Your answer must be every line of the data that contains "Task".
■ ■ ■ ■
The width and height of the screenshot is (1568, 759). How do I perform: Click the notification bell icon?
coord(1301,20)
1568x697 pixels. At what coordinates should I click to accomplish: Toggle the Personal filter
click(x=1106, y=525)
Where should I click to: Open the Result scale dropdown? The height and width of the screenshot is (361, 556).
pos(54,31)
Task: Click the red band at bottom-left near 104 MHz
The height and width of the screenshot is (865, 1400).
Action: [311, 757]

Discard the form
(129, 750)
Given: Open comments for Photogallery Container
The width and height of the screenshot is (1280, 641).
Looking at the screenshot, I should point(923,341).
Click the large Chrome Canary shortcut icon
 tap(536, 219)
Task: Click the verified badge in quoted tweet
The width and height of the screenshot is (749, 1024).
■ ■ ■ ■
● **Response to the exercise**:
Task: Click the red band at bottom-left near 104 MHz
Task: Click the verified badge in quoted tweet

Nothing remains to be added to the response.